No More Boring Bios

We need to talk about bios, y'all.

I don't mean book-length, formally published biographies. Those books are a diverse bunch, and the ones I've read haven't been plagued by any repeating issues — whatever failings they have are idiosyncratic and individual, not representative of the genre as a whole. No, I'm talking about the short little bios that get slipped into concert programs, sometimes as part of the notes for a given piece, but more often as standalone entries in the "About Tonight's Artists" section.

On the whole, these bios are terrible.

Not every single one, of course (#NotAllBios) — there are composers and performers both who manage to create 150-word snapshots of their lives that are a genuine pleasure to read — but the failings I'm about to go into are far too common. Indeed, I'm quite guilty of them as well; my bios are hardly exemplars of the kind of bio I hold in high regard.

The standard professional bio goes something like this: Start with a couple of flattering press quotes if you have them, or, failing that, write a couple of pump-up sentences about yourself. (Make heavy use of buzzwords: Energizing! Adventurous! Dazzling technique and expressive power!) Throw in a line or two about your education, especially if you went to a particularly famous Name Brand School or studied with an especially renowned teacher. Wrap it up with the most prominent ensembles you've worked with in some capacity and put in a plug if you currently teach at an institution. Boom! One standard-issue professional musician bio.

This formula is everywhere. You could almost write a mad-lib version of it. ("OK, I need a major conservatory, then two orchestras and a chamber ensemble. . . ") It produces results that are totally serviceable, but also all too frequently soulless, generic, and mind-numbingly boring.

Does anyone actually read these? Like, does anyone in the audience regularly pay attention to them? Because I definitely don't. I will read artist bios when a concert is starting super behind schedule and I'm desperate for anything to take my mind off of the boredom of waiting, but I am never disappointed when the lights go down before I get to the end. There are, as I said, occasional exceptions, but as a general rule, these bios are a last-ditch distraction tool, one step up from counting splinters or loose threads on the seat back in front of me.

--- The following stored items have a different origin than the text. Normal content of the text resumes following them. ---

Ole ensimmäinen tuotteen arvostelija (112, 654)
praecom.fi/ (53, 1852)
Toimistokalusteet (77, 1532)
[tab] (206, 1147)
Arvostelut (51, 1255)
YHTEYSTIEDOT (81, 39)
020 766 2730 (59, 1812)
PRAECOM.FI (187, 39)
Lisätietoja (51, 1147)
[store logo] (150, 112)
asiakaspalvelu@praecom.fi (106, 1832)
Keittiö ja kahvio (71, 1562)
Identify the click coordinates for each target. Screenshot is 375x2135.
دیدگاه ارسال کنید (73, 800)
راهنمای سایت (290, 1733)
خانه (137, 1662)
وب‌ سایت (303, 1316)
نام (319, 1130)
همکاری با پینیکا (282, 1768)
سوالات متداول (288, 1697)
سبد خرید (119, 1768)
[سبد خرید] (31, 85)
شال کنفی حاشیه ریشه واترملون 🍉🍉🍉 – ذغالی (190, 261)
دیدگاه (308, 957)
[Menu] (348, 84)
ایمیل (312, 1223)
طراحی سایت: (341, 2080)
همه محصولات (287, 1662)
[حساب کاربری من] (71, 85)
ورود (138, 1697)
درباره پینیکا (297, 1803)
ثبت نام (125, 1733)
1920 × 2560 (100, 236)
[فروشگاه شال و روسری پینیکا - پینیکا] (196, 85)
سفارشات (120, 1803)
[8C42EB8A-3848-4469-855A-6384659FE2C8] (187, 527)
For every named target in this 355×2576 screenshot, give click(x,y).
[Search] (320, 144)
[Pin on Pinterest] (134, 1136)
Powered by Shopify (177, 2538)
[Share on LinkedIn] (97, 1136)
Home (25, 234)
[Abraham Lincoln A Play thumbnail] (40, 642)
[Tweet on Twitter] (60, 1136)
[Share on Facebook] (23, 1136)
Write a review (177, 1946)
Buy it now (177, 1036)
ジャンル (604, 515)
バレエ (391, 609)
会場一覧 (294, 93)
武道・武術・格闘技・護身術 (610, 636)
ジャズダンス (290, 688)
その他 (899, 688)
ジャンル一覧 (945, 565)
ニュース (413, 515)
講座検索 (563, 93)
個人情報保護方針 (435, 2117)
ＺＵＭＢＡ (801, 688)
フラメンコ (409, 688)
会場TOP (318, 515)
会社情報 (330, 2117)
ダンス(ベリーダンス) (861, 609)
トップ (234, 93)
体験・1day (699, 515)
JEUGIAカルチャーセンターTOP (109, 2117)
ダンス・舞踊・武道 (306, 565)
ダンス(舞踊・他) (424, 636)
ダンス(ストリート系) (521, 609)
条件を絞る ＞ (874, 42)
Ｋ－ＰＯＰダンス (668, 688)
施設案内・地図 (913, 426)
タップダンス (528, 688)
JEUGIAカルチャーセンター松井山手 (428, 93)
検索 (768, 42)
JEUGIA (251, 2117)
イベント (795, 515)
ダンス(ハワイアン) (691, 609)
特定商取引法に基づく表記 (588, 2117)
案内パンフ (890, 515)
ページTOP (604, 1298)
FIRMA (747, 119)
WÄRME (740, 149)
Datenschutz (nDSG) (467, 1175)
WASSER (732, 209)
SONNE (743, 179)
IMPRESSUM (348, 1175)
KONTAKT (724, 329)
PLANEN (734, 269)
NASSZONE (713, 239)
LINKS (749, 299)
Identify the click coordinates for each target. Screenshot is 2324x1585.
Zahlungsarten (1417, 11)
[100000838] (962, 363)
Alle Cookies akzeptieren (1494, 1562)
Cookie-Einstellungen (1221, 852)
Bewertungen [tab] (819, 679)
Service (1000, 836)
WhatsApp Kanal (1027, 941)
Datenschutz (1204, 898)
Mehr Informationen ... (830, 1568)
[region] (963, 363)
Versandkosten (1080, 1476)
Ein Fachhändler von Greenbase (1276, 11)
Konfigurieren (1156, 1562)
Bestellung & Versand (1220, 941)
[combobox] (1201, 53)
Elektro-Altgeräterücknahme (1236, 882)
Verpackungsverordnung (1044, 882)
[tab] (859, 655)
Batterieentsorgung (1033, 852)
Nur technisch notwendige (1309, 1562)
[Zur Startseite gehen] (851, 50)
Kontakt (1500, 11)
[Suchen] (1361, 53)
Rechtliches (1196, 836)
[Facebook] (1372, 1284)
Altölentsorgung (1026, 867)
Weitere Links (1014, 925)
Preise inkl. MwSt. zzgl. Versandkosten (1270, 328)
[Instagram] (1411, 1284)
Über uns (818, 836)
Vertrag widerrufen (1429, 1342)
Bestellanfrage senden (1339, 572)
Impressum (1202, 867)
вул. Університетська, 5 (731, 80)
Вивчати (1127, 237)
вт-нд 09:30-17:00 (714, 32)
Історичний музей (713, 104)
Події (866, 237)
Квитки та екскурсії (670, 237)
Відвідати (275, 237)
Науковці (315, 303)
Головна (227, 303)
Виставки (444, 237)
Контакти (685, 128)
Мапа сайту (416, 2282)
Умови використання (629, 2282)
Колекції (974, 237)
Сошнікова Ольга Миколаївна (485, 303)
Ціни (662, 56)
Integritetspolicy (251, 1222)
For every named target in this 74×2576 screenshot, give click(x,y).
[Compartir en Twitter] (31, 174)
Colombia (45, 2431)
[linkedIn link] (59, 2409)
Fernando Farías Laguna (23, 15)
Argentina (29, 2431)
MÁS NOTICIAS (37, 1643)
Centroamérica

It doesn't have to be this way. Musicians aren't a boring bunch. We're geeky, silly, enthusiastic, insightful; we've got killer senses of humor and deep, all-consuming passions. Yet all this glorious intensity, this verve and joie du vivre gets sucked out and flattened down when it comes time to write about ourselves for an audience. What if we did things differently? What if, instead of mechanically converting a list of ensembles and awards into stilted boilerplate prose, we used this space to put forward a brief artistic vision, to say what we hope to do with the art we make? Or to actually let some of our personality shine thru, so that when we make that much-discussed connection between performer and listener, it's a connection with an actual person, not just a conglomeration of dry accomplishments?

(I don't mean to imply that I think there's no room anywhere for celebrating accomplishment and tooting one's own horn with some juicy snippets from choice reviews. I am just unconvinced that a bio in a program is the best forum for doing so.)

Much of this, especially personalizing quirks, is often frowned upon for not being "professional" enough to include. But "professionalism" is a set of standards that people made up and that we've all agreed to perpetuate. There's no law of the universe that says that knowing where I went to school is more "professional" than knowing I'm inordinately fond of puns. (This, of course, leaving aside the ways that many aspects of professionalism perpetuate oppressive power structures along depressingly familiar lines of class, gender, race, and so on.) Is knowing that someone is human instead of just a collection of degrees and ensembles-worked-with really that much of an impediment to taking them seriously as an artist? If professionalism means de-personalization, I want nothing to do with it.

We can change this, y'all, we have that power. We can decide, collectively, that it is appropriate to be personal, funny, and friendly in a bio. That it is professional to present yourself to the audience as a human being, instead of some self-aggrandizing trophy case. Let's do it. Let's put an end to boring bios.